Suppose the distribution represents heights. (More on that here, here, and here.) The argument to an exponential function must be dimensionless, so the numerator and denominator in the exp() argument must have the same units. Since x has units of length, μ must have units of length. So the numerator has units of length squared, and the denominator must also have units of length squared.

The standard deviation of a quantity has the same units as the quantity. If you have a set of dollar amounts, then the standard deviation of the set is also a dollar amount, not dollars squared or square root of dollars or anything else. The first expression above cannot be right because the numerator has units of length squared but the denominator has units of length.

Next let’s think about how we use a density function. Densities exist to be integrated. This is an important: Densities are not probabilities. They are things you integrate to produce probabilities. So when you integrate the expression above you should get a probability, not a length or any other dimensional quantity. When you integrate with respect to x, the integral has a dx term. Since x has units of length, dx has units of length. That means the density must have units of length−1, i.e. length inverse.

The second and third expressions look very similar. The difference is whether σ² is inside or outside of the square root. If it is inside, the density has units of length−1, but if it is outside then the density has units of length−2. If we integrate the former dx we get a dimensionless quantity, but if we integrate the latter then we get a quantity with dimensions of inverse length. So the second expression cannot be right.

We can’t prove from dimensional analysis alone that the third expression is correct, but we can say that it’s plausible, and in fact it is correct.

Gamma distribution example

Let’s look at one more example, the gamma distribution density with shape parameter α and scale parameter β.

\frac{1}{\beta^\alpha\Gamma(\alpha)} x^{\alpha-1} \exp\left(-\frac{x}{\beta} \right)

There’s a lot going on here. Are we sure the expression above is correct?

First of all, the argument to an exponential function must be dimensionless, so β must have the same units as x. If x is in Euros, β must be in Euros. If x is in light-years, β better be in light-years. If x is in amps, β is in amps.

This is always the case with a scaling parameter, for any probability distribution: the scaling parameter has the same units as the independent variable.

Now what about the shape parameter α? It appears inside a gamma function, so it better be dimensionless.

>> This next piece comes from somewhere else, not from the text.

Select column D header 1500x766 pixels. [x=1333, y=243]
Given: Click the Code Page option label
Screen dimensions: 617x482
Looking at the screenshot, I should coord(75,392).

If x has dimension of length, so do β and dx. The terms in front of the exponential have dimensions of length−1, which checks out: when we integrate the gamma density dx we get a dimensionless quantity. The units of length cancel out. If we assume x is volume in liters, then β and dx also have units of liters, and the density has units of per liter. When we integrate we get a probability, not a quantity in liters or any other units.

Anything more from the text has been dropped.